YARGITAY KARARI
DAİRE : 17. Hukuk Dairesi
ESAS NO : 2015/5226
KARAR NO : 2015/12699
KARAR TARİHİ : 25.11.2015
MAHKEMESİ : İstanbul(Kapatılan) 50. Asliye Ticaret Mahkemesi
TARİHİ : 17/07/2014
NUMARASI : 2013/244-2014/284
Taraflar arasındaki tazminat davasının yapılan yargılaması sonunda; kararda yazılı nedenlerden dolayı davanın kısmen kabulüne dair verilen hükmün süresi içinde davacı vekili tarafından temyiz edilmesi üzerine dosya incelendi, gereği düşünüldü:
– K A R A R –
Davacı vekili, davalı M.’nın sürücüsü ve işleteni olduğu, davalı sigorta şirketine zorunlu mali mesuliyet sigorta poliçesi ile sigortalı araç ile davacının işleteni dava dışı A. Ö.’ın sürücüsü olduğu aracın çarpışması sonucunda meydana gelen kazada davacı müvekkilin aracının hasar gördüğünü, kazada davalı sürücünün tam kusurlu olduğunu, kaza tepit tutanağını kabul etmediğini,aracında 6.531,00 TL tutarında hasar oluştuğunu, davalı sigorta şirketine davadan önce başvurduklarını ancak ödeme yapmadığını belirterek 6.531,00 TL nin dava tarihinden itibaren işleyecek ticari faizi ile birlikte davalılardan tahsiline karar verilmesini talep ve dava etmiştir.
Davalı sigorta şirketi vekili, davanın reddini savunmuştur.
Davalı M.. K.., davaya cevap vermemiştir.
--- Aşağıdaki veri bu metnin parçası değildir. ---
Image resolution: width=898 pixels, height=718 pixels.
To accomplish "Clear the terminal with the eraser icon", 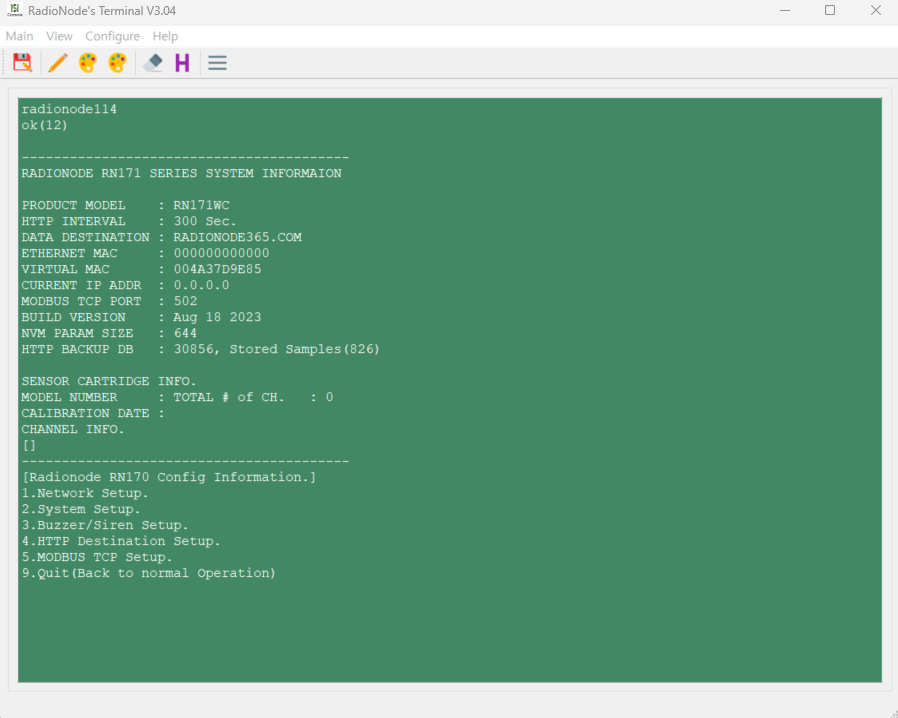I will pyautogui.click(x=153, y=62).
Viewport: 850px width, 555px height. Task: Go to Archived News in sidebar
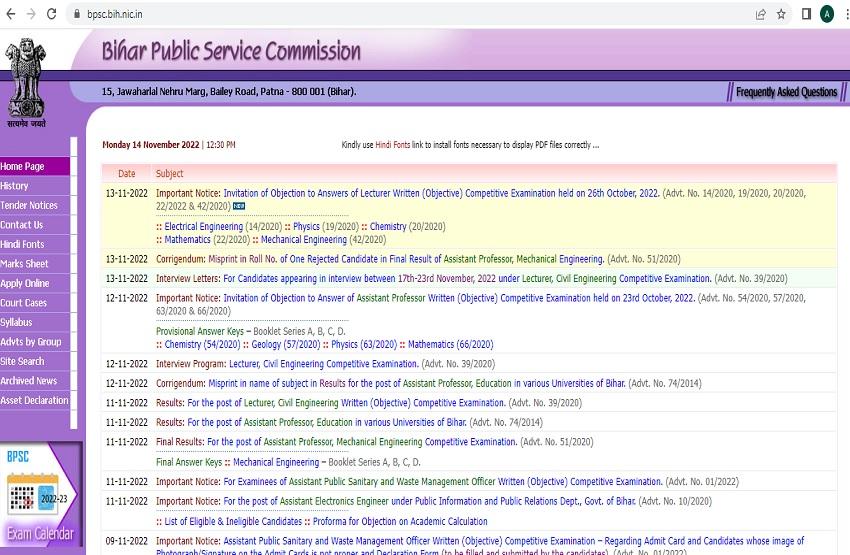[x=29, y=381]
Mahkemece, toplanan deliller ve tüm dosya kapsamına göre, davanın kısmen kabulüne, araçtaki toplam 6.531,30 TL hasarın davalının %40 kusuru oranına tekabül eden 2.651,52 TL nin dava tarihinden itibaren işleyecek yasal faizi ile birlikte davalılardan müştereken ve müteselsilen tahsiline karar verilmiş; hüküm, davacı vekili tarafından temyiz edilmiştir.
Dava, trafik kazasından kaynaklanan araç hasarına ilişkin tazminat istemine ilişkindir.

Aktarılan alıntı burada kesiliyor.